Media Slam in Moldau: Medienmacher auf der Bühne

Eigene Ideen kurzweilig präsentieren, das ist das Konzept von Science Slams. Bei Youth Meets Media hat das Team der DW Akademie in Moldau diese Idee aufgegriffen. Das Ergebnis: Der erste internationale Media Slam.

DW Akademie | Republik Moldau Chișinău | Media Slam Youth Meets Media

Die fünf Slammer aus Georgien, Serbien, Bosnien-Herzegovina und Moldau zusammen mit Jan Lindenau (l.) und Moderator Tobias Hölzl (r.).

In der „BandaBar“ in Moldaus Hauptstadt Chişinău wird es spannend: In der dunklen Kellerbar im Stadtzentrum warten die rund 100 Teilnehmerinnen und Teilnehmer von „Youth Meets Media“ auf das große Finale des dreitägigen Netzwerktreffens, den ersten internationalen Media Slam.

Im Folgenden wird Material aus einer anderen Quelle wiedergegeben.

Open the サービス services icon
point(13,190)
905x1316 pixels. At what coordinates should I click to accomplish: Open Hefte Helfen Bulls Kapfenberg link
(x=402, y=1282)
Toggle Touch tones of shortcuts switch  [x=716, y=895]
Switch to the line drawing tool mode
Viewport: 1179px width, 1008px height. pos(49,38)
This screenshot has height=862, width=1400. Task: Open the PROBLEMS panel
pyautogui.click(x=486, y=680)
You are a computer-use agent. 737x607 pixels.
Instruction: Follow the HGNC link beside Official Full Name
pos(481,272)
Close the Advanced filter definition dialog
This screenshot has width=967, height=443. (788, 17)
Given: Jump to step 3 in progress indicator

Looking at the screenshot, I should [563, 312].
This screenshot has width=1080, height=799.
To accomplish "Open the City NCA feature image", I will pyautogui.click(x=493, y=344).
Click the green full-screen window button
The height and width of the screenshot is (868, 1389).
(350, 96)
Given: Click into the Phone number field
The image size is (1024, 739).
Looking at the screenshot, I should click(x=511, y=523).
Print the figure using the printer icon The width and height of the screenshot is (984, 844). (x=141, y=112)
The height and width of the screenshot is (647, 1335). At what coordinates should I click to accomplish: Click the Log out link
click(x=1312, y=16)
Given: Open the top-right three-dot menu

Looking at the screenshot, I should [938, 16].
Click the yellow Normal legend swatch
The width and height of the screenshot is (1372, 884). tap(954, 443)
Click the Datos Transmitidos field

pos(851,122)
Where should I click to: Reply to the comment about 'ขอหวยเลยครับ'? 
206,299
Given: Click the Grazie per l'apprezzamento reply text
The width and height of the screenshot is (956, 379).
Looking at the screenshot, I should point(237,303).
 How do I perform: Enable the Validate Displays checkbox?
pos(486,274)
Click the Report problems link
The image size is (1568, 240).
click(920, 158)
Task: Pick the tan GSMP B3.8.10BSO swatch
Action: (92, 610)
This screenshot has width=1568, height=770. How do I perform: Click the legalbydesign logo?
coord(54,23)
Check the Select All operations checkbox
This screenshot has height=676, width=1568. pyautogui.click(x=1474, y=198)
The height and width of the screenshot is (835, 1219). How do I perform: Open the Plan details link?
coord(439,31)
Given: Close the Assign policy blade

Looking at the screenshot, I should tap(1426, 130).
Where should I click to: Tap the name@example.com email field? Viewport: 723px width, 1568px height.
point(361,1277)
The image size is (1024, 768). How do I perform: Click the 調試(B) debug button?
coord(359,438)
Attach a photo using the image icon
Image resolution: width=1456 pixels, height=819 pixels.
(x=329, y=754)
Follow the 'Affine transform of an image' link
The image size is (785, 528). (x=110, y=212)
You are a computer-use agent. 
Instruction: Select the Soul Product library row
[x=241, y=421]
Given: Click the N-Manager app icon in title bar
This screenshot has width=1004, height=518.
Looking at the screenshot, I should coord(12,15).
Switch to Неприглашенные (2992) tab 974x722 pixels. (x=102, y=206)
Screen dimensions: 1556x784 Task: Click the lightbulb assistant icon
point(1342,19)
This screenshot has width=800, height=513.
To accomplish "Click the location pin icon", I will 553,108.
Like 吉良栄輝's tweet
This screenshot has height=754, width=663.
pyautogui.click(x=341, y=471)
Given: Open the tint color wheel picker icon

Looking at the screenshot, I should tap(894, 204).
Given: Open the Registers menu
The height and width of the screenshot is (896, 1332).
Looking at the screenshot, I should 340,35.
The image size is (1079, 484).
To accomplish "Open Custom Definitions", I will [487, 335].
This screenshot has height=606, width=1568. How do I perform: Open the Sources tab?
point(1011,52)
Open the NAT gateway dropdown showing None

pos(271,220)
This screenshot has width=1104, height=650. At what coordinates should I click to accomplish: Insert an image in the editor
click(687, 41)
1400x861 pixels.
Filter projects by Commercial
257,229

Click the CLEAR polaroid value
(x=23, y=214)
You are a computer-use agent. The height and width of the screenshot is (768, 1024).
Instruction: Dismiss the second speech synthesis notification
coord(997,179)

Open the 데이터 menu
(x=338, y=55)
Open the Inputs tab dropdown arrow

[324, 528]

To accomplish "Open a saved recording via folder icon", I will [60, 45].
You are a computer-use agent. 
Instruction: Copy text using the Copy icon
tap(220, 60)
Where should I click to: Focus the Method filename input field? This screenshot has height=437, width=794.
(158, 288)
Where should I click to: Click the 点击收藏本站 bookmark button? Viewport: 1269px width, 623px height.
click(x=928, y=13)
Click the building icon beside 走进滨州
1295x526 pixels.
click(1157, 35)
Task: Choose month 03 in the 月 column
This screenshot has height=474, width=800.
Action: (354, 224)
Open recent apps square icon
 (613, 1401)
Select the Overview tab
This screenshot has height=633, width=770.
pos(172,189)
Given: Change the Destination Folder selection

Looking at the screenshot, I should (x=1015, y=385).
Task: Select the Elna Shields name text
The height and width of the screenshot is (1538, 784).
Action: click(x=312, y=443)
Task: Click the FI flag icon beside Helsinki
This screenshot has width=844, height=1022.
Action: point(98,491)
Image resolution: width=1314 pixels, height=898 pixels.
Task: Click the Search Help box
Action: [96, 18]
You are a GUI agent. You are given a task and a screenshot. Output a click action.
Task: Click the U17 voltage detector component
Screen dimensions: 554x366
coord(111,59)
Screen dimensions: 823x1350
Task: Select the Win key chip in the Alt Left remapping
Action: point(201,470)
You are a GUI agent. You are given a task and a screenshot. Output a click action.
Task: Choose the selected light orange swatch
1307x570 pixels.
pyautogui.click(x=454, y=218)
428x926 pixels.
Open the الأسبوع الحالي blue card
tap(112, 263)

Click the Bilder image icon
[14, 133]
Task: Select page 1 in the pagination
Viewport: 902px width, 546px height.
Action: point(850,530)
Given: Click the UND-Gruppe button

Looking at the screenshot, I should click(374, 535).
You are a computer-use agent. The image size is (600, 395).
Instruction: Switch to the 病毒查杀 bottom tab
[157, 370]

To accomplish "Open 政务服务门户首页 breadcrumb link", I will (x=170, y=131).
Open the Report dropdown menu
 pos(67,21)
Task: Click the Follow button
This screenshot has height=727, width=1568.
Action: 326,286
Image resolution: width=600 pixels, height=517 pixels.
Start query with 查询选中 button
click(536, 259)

Media Slams sind, einfach gesagt, Präsentationswettbewerbe, bei denen Medienschaffende ihre Projekte und Ideen auf der Bühne vorstellen. Das Regelwerk ist überschaubar: Spannend und unterhaltsam sollen die Beiträge sein, eine Präsentation darf maximal 10 Minuten dauern – und vorgestellt werden ausschließlich eigene Ideen. Am Ende wird der Sieger oder die Siegerin vom Publikum durch Applaus gewählt.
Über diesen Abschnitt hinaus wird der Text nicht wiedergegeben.